Die politischen Ideologien dieses Jahrhunderts haben die Freiheit im Kern zerstört und die Würde des Menschen mit Füßen getreten. Selbst das Ideal einer „offenen Gesellschaft“ hat seinen Glanz verloren. Der Weg der Ideologisierung pervertiert das      Bild Gottes und erniedrigt den Menschen. Doch „die Freiheit des Menschen gründet in einer solchen transzendentalen Beziehung zu Gott und birgt gerade deshalb ein revolutionäres Potenzial!“ Heilsgeschichte und Weltgeschichte laufen nicht nebenein-ander her, sondern sind aufeinander bezogen. Wir sind nicht Gott und können die Geschichte nicht nachträglich korrigieren. Deswegen wird die Auseinandersetzung um Wahrheit(en) und Freiheit(en)en in der Kirche und in der Welt weitergehen müssen. Ohne Wahrheit steht Freiheit allzu leicht in der Gefahr, zur Beliebigkeit und zum Spielball der Interessen und der Macht zu werden. „Der Glaube wird in den Dienst der Politik und sogar der Ideologie genommen.“

 

Die Freiheit trägt Verantwortung“ und die Sehnsucht nach Glück findet einen Weg darin, das eigene Leben als Gabe und Aufgabe zu erkennen und in „verantwortlicher Freiheit“ zu gestalten. Die Kirche im Dienst der Freiheit hat die Aufgabe „nicht nur im Dienst der einen Menschheitsfamilie und der Einheit der Menschen mit Gott zu stehen, sondern im Dienst der Freiheit“. Das ist wie die Quadratur des Kreises. Mit dem synodalen Weg „erhoffe ich eine neue Epoche des Christentums“. Auf der Agenda müssen stehen: „die Fragen nach Macht Partizipation und Gewaltenteilung, nach der Rolle der Frauen in Diensten und Ämtern der Kirche, die Frage nach der priesterlichen Lebensform und die Fragen der Sexualmoral“. Gemischt geschlechtliche Teams tun der gesamten Kirche gut.

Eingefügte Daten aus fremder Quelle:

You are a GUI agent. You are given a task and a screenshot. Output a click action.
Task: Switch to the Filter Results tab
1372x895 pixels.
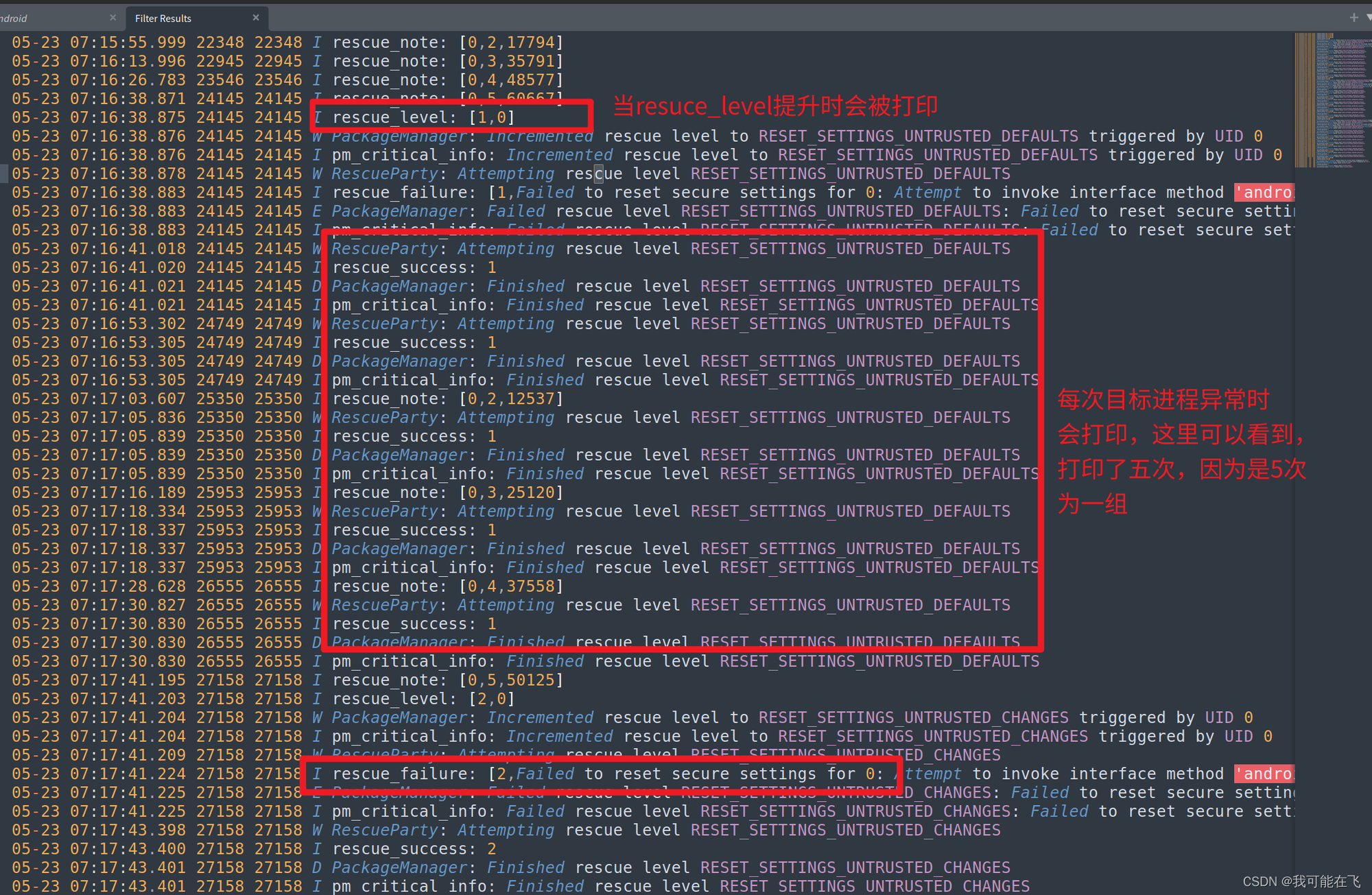click(x=163, y=18)
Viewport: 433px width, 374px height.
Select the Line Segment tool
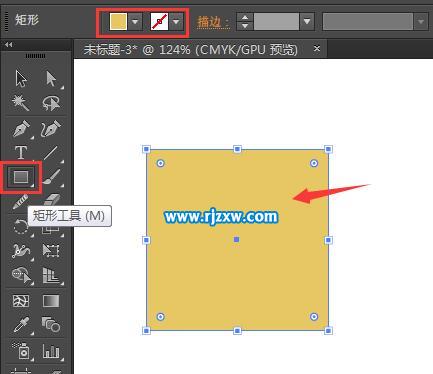pyautogui.click(x=51, y=153)
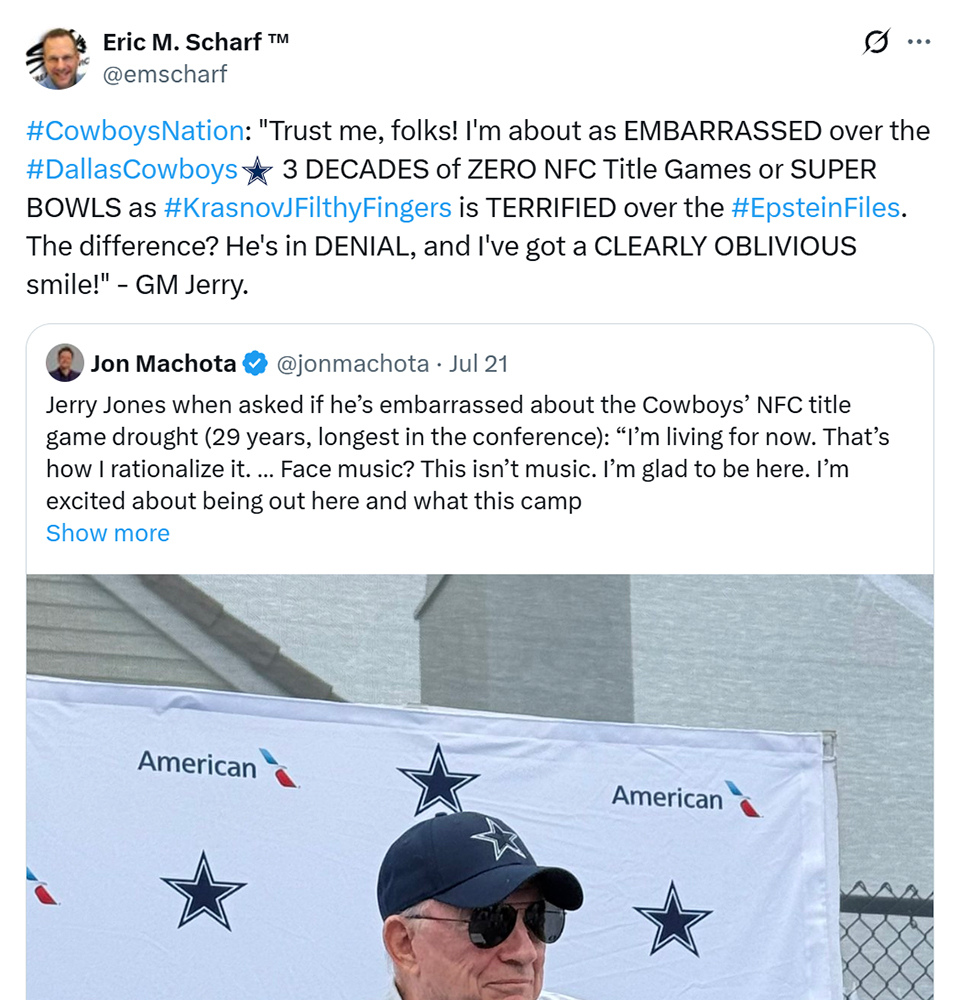Screen dimensions: 960x1000
Task: Follow the #KrasnovJFilthyFingers hashtag link
Action: click(307, 208)
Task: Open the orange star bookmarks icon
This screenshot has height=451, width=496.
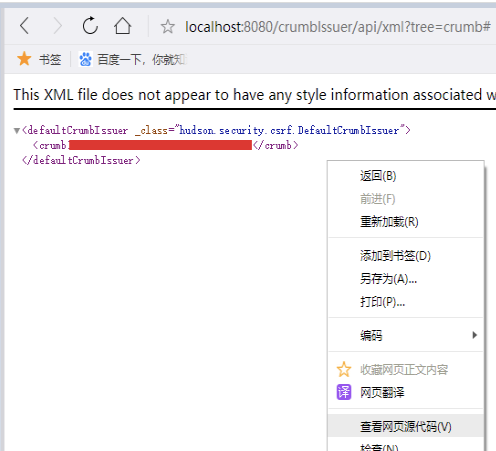Action: pos(24,59)
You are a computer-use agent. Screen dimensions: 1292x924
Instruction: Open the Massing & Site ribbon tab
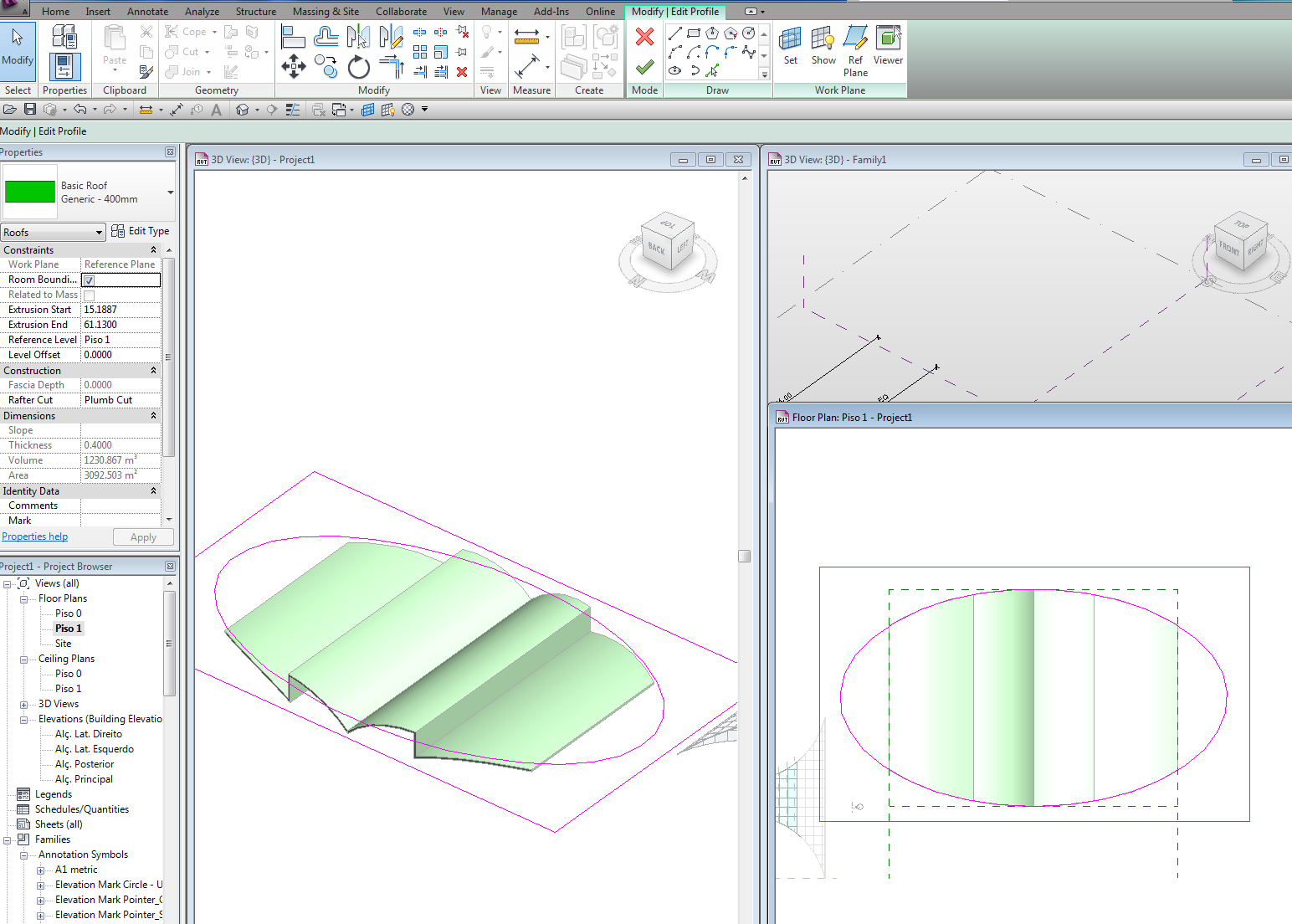(x=326, y=12)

Eine Orientierung am „Weltgemeinwohl“ sei sehr notwendig, gepaart mit einer neuen Fortschrittsidee und einer „ganzheitlichen Ökologie“, dem „globalen Gemeinwohl“!

 

Mein „Ja zur Freiheit“ beruht auf meiner Beschäftigung mit der „Theologie der Befreiung“ und damit auch meine Sympathie von Bewegungen  wie Fridays for Future“. Recht hat Reinhard Marx mit der Feststellung, dass man „Theologie nicht betreiben kann, ohne die Welt zu kennen, verstehen zu wollen, was vorgeht, von anderen zu lernen, andere Wissenschaften zu integrieren, mit all ihren jeweiligen Begrenzungen und Sachlogiken“. Wenn  Marx meint, am Anfang einer „neuen Weltordnung“ zu stehen, dann hängt das damit zusammen, die Wirklichkeit nicht zu verstehen, Ursache und Wirkung zu vertauschen, dem Wetter freien Lauf zu lassen und das Klima an die Leine zu legen. „Freiheit braucht Mut“, den Mut sich seines eigenen Verstandes zu bedienen, denn „Iustitia fiat Pax“!

 

Auch Marx ist nicht „Gott“ und kann nicht die Wettergeschichte, das Klima, korrigieren. Das Wetter liegt außerhalb unserer menschlichen „Verantwortung“!